The proposals, first announced by the Chancellor, George Osborne, at the Mansion House last month, will include more details on the workings of the new Prudential Regulatory Authority, a subsidiary of the Bank to be headed by the chief executive of the FSA, Hector Sants. It will supervise prudential regulation of all financial firms, banks, building societies and insurance companies.

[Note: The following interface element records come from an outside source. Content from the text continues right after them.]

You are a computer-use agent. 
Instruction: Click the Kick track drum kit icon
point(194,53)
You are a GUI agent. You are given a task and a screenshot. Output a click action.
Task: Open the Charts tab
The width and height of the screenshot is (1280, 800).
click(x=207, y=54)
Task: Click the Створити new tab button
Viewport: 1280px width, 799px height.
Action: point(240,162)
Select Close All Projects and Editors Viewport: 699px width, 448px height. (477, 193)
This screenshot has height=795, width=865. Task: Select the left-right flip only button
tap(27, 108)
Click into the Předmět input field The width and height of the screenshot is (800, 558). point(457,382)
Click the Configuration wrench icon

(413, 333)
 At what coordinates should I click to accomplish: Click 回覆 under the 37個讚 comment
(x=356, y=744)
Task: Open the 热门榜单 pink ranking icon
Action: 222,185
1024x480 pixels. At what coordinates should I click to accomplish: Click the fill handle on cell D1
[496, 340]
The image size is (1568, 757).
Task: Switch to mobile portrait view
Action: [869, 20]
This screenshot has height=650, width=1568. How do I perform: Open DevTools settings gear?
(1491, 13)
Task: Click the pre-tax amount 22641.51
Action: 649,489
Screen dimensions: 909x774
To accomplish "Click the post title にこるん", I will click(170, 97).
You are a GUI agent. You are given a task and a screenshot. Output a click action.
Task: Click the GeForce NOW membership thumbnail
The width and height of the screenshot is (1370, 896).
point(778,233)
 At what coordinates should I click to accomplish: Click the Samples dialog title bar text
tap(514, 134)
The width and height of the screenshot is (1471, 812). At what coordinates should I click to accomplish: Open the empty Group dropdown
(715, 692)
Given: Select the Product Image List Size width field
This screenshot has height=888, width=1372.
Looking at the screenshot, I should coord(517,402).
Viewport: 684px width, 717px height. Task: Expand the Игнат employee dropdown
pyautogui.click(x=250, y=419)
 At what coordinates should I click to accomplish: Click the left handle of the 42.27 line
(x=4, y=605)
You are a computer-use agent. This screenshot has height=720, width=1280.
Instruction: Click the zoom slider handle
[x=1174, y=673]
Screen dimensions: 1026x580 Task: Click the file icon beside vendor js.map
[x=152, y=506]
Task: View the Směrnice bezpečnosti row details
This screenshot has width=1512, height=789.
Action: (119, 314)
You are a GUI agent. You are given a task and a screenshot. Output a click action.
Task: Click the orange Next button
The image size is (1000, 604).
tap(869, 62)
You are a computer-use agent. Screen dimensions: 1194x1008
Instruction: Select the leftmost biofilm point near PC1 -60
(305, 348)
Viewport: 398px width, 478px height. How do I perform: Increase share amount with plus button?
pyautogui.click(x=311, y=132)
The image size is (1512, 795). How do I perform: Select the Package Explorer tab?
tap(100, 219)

Mr Hoban's document will also spell out how the independent Financial Stability Committee, which will have the tools and responsibility to look at the macro prudential issues will operate.
It has also emerged that:
*The Bank hopes to have a skeletal FSC, to be chaired by the Governor, operating in shadow form by the autumn. The committee will include a Treasury representative – other members will be drawn from academia and relevant industry sectors but not current bankers. The FPC, which is modelled on the Monetary Policy Committee, is unlikely to have an MPC-style voting structure as so much of its work monitoring the health and capital requirements of individual banks will be confidential.
*The PRA will be based in a building in Threadneedle Street.
*The PRA will have heavy-hitters – more experienced than the FSA supervisors – who will be encouraged to see the work as "public service."
*Salaries and costs will be lower than those of the FSA.
Treasury and Bank officials are working flat-out on the finishing touches to the proposals which will also outline plans for the Consumer Protection and Markets Authority, the powerful new authority which will police financial firms.
The coalition Government hopes to get the framework for legislation ready so that the switch to the new bodies can be made in early 2012.